***** Material for the task *****

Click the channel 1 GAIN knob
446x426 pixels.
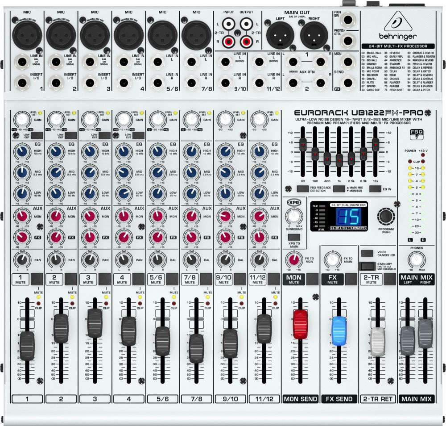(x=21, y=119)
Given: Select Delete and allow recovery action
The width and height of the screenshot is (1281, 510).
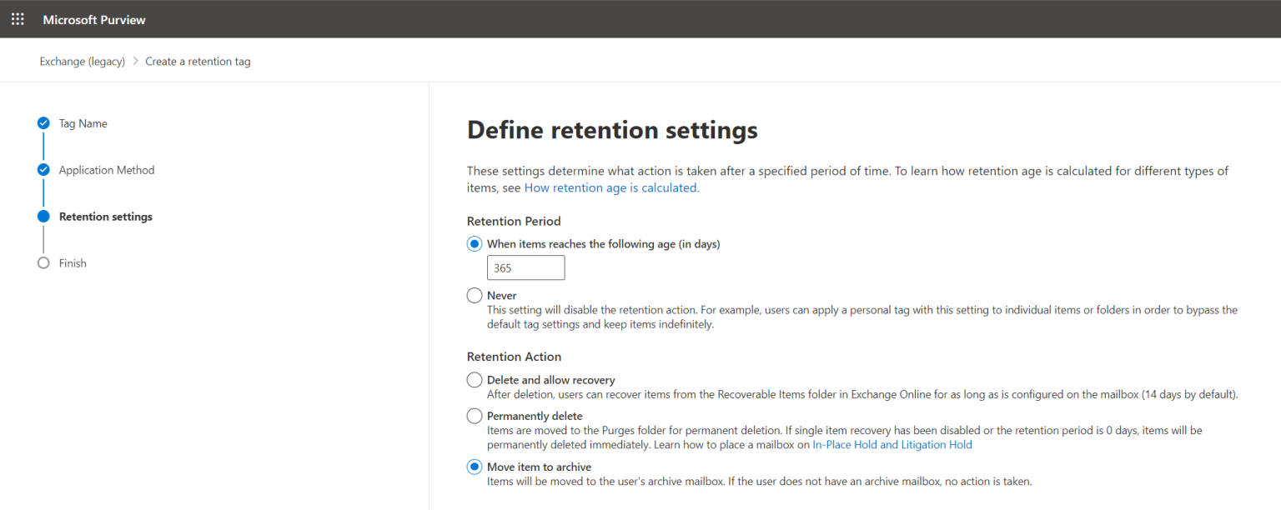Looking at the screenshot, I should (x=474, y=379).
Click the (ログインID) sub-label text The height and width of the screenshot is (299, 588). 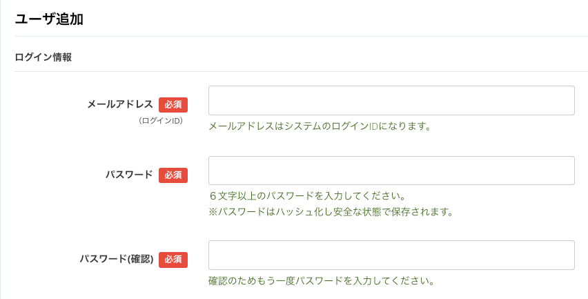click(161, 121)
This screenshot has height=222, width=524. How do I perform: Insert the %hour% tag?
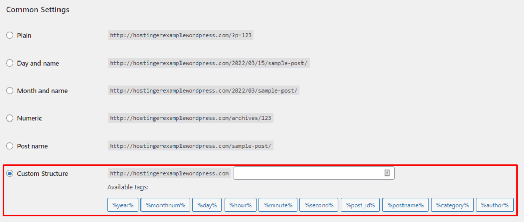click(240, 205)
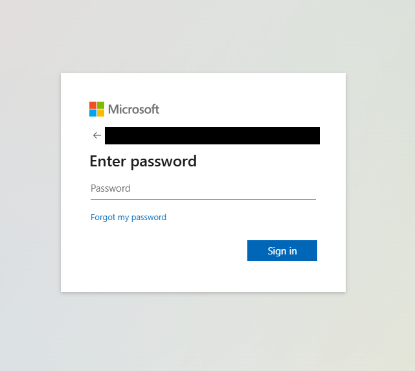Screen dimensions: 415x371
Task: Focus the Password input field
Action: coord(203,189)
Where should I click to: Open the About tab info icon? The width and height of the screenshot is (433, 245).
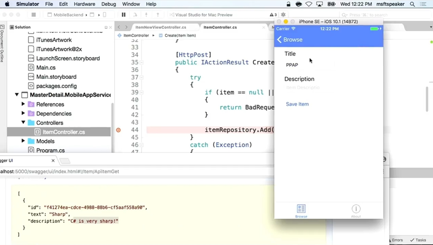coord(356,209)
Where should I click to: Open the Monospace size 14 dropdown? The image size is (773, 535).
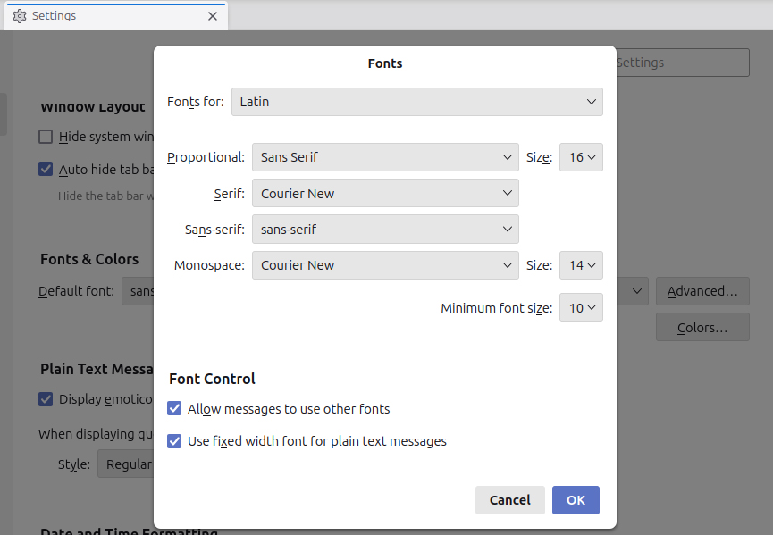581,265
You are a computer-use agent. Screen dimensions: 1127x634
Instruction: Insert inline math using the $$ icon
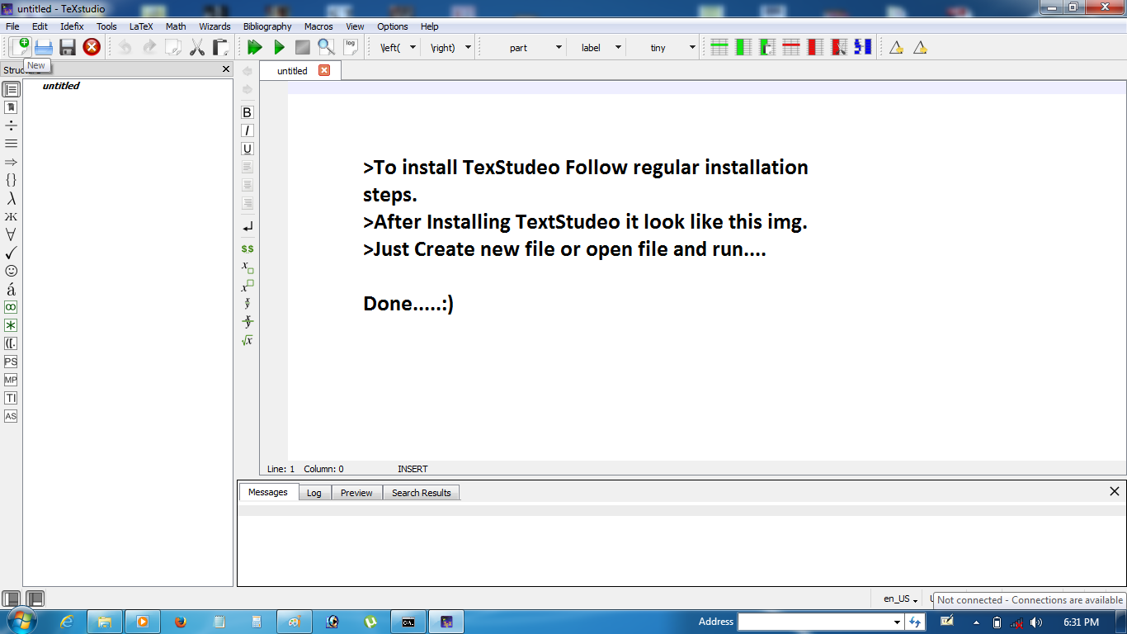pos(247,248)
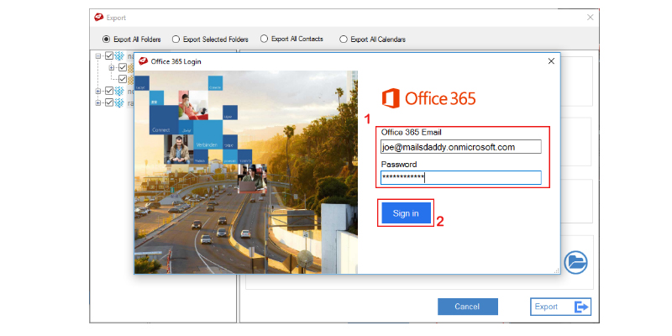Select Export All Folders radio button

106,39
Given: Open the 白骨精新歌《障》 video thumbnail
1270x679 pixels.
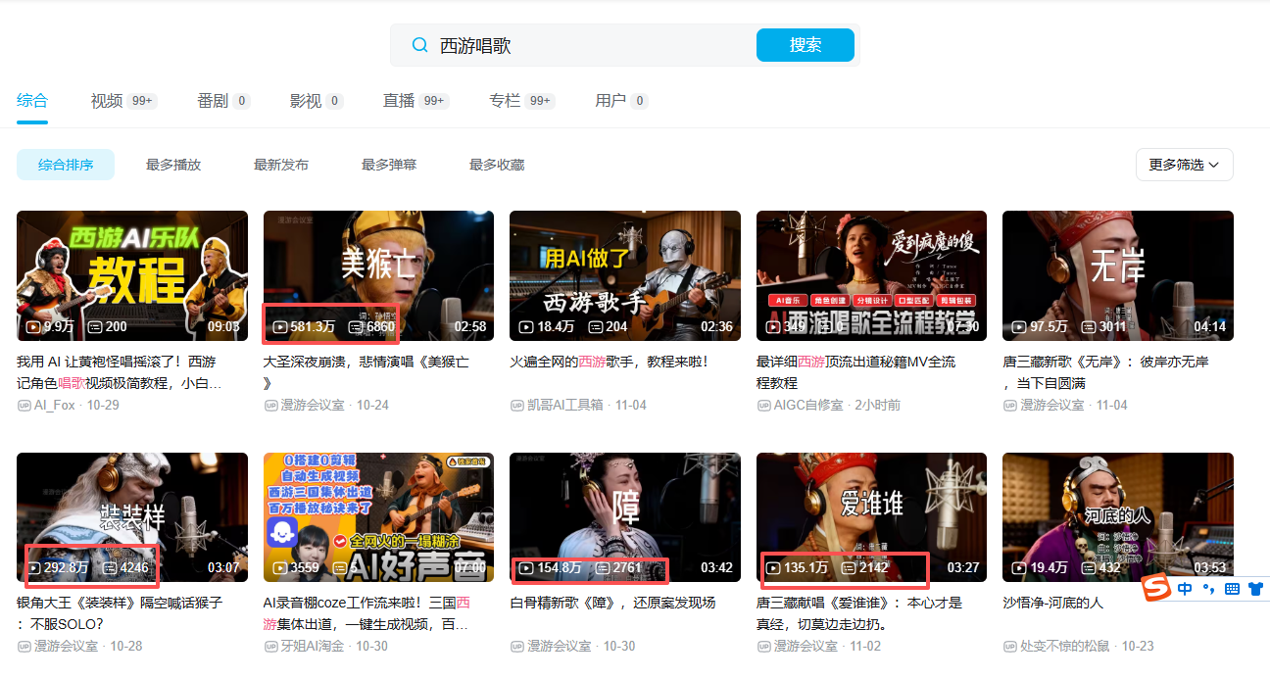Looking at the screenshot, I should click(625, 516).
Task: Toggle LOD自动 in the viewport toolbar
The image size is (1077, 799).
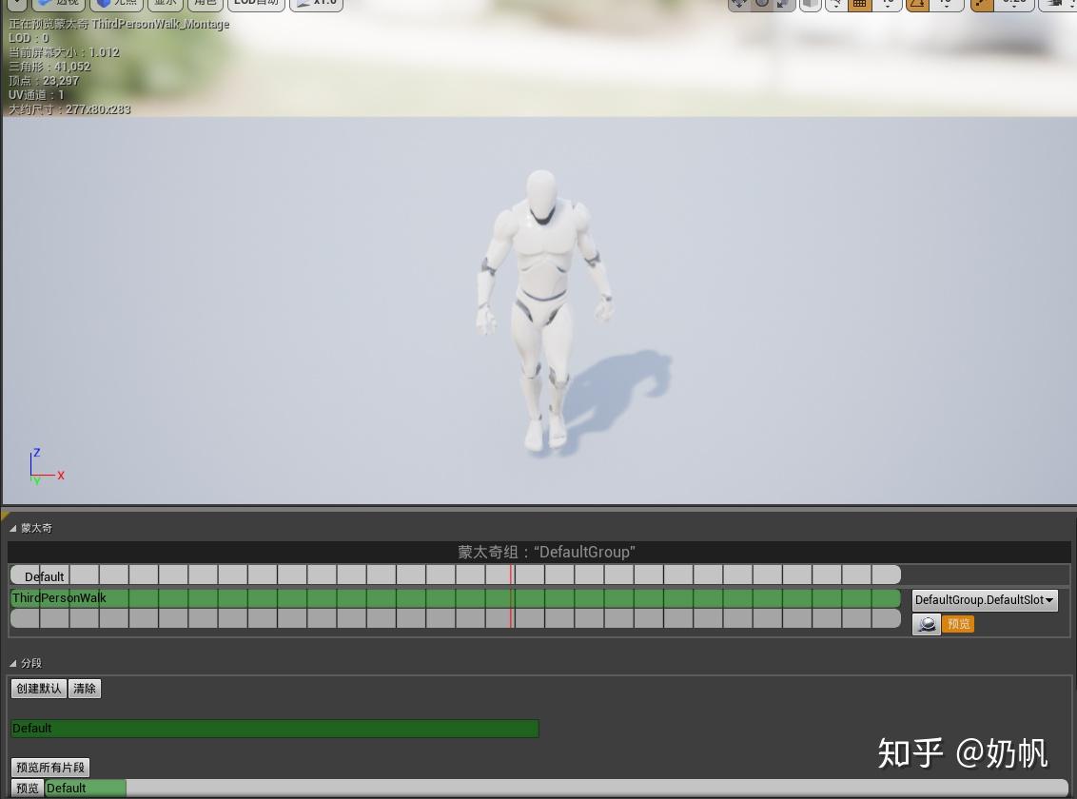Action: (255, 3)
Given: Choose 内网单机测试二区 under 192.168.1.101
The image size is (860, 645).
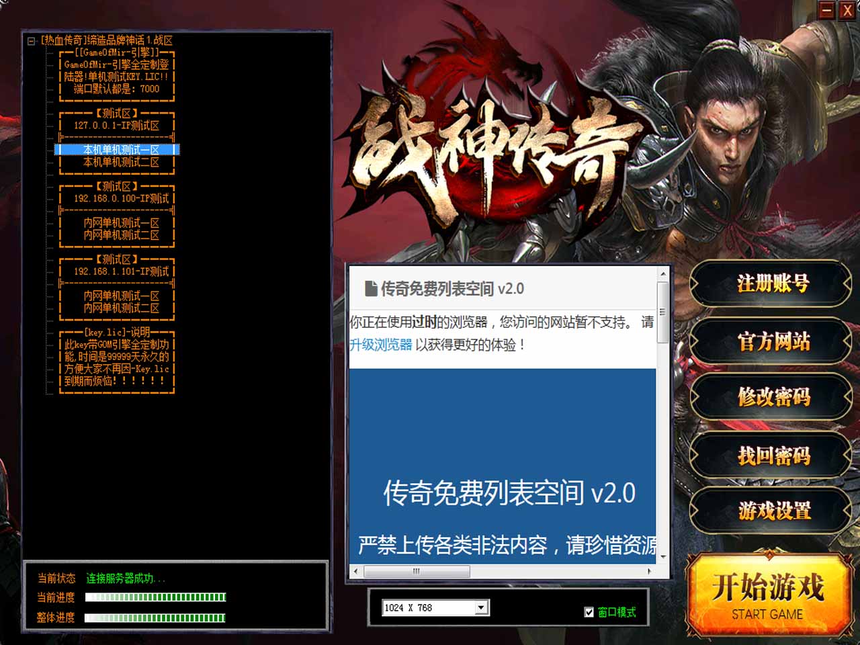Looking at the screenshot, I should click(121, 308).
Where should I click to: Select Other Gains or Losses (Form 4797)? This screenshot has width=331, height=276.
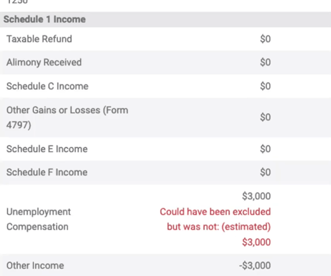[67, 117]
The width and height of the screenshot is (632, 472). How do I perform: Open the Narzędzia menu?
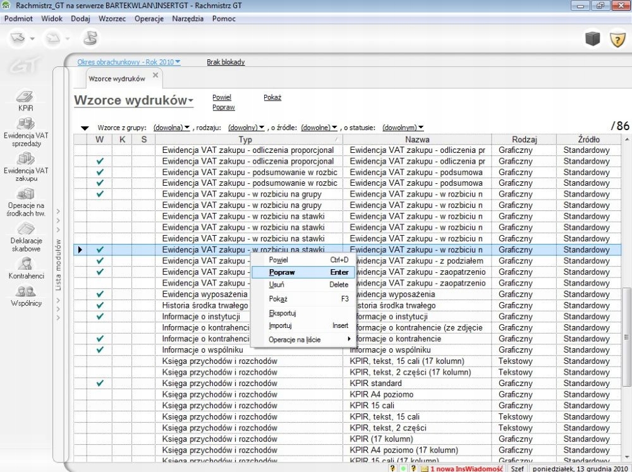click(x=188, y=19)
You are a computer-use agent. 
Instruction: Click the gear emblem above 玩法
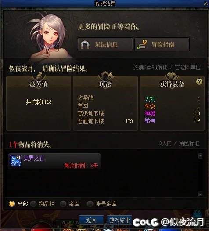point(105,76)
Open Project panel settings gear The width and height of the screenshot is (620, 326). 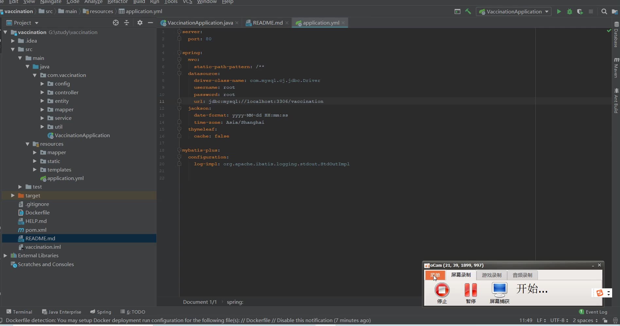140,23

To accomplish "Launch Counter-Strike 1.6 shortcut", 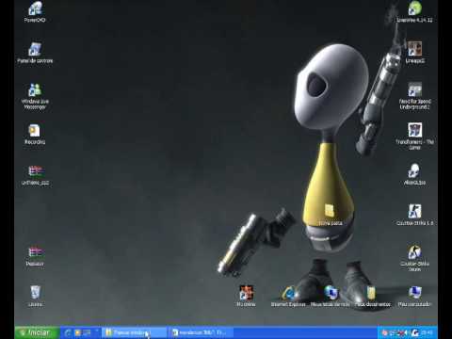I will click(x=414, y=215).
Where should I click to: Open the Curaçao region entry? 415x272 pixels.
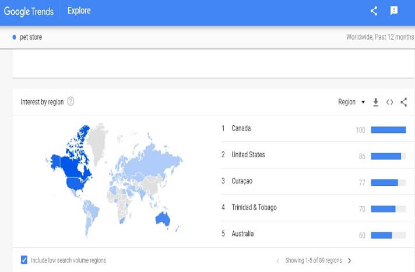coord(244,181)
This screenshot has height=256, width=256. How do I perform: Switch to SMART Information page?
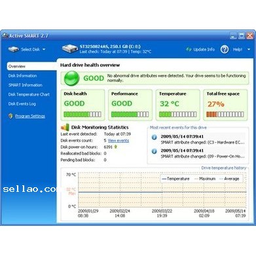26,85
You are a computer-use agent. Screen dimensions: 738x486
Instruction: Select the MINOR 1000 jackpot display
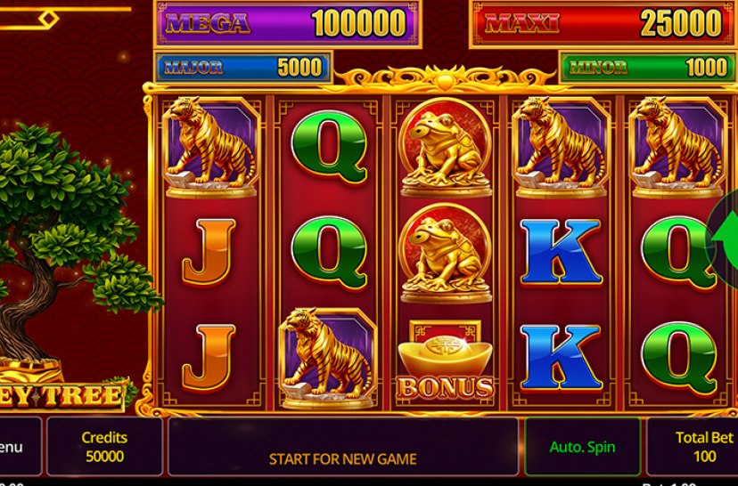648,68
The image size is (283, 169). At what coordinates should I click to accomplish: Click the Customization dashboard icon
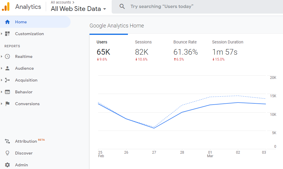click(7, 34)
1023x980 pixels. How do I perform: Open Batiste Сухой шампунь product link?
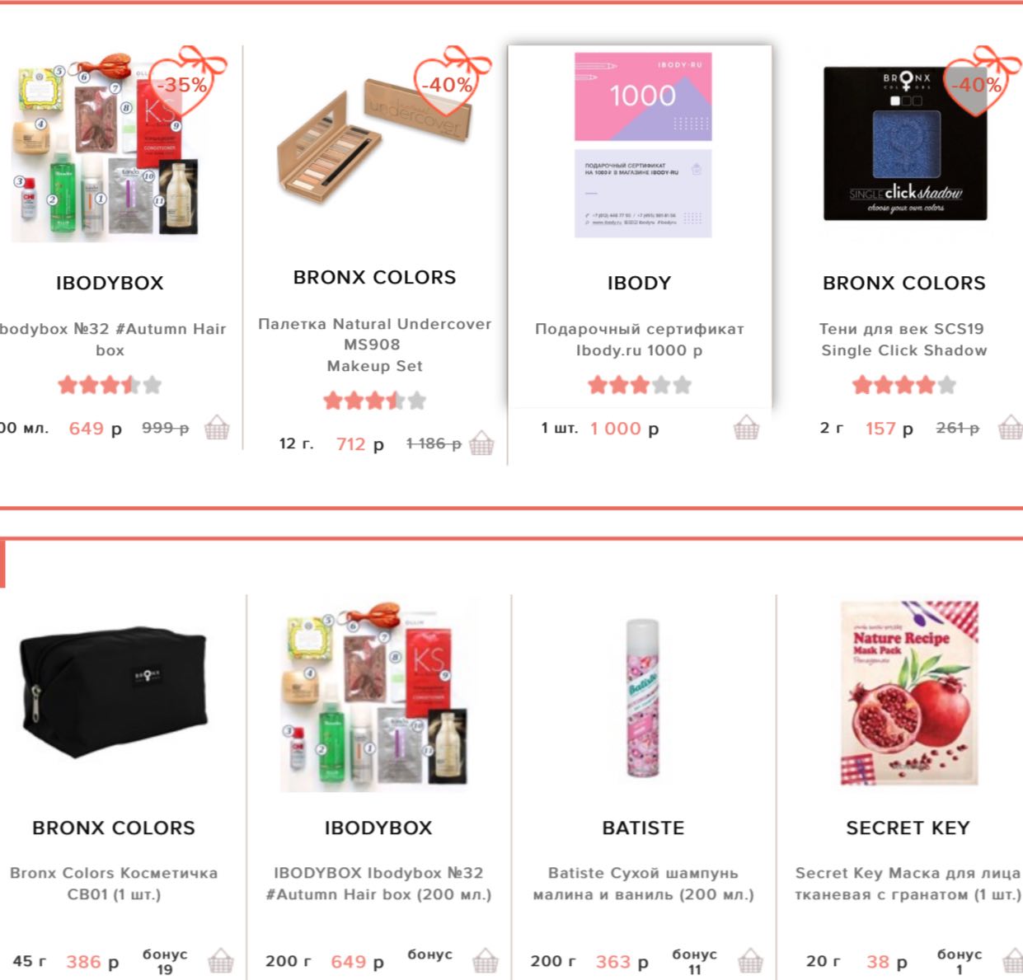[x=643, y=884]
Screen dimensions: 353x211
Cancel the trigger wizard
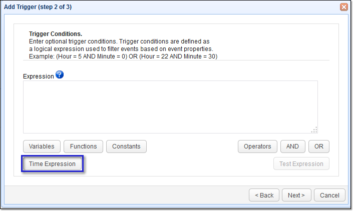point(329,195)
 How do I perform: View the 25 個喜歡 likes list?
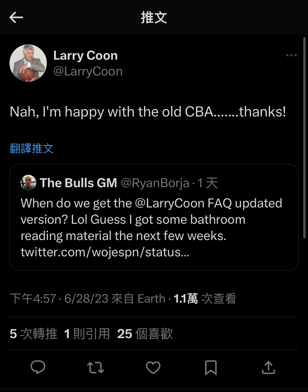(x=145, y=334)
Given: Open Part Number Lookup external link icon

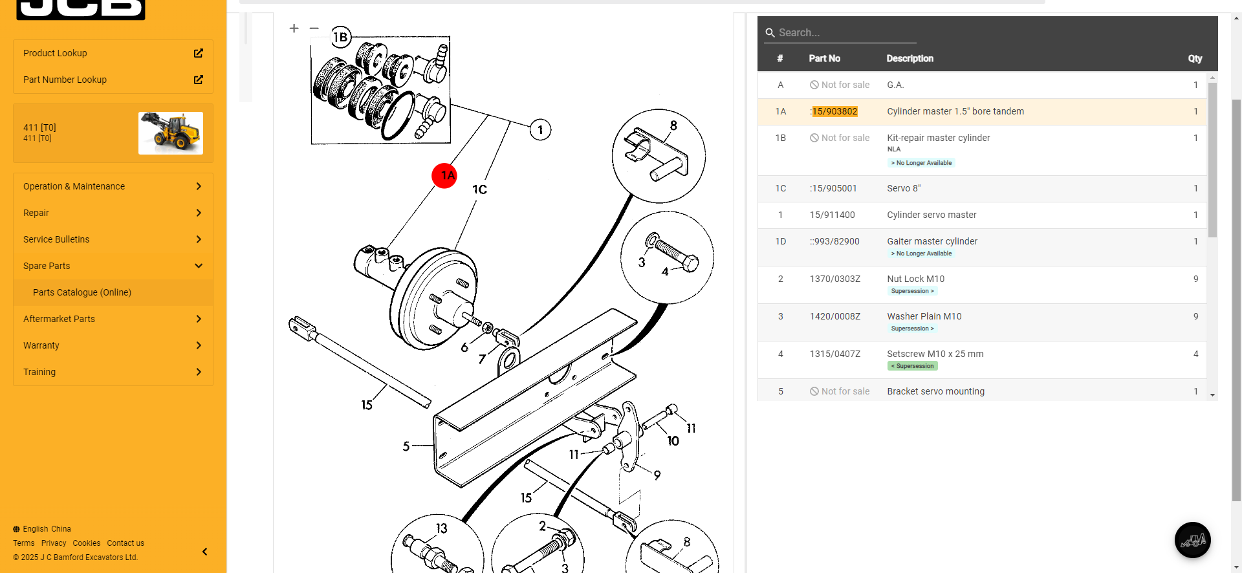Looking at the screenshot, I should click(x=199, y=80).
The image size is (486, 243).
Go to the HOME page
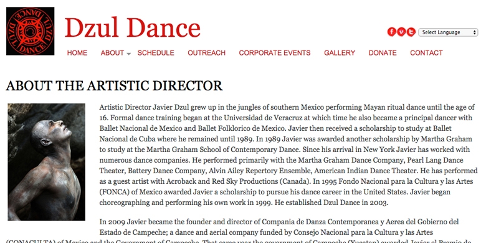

*****

What you need to do :: Check every line of the records above for the string "agent". Copy those that hold it.

Solution to the exercise ::
You are a computer-use agent. Screen dimensions: 1127x634
You are a computer-use agent. 
You are a computer-use agent. Screen dimensions: 738x486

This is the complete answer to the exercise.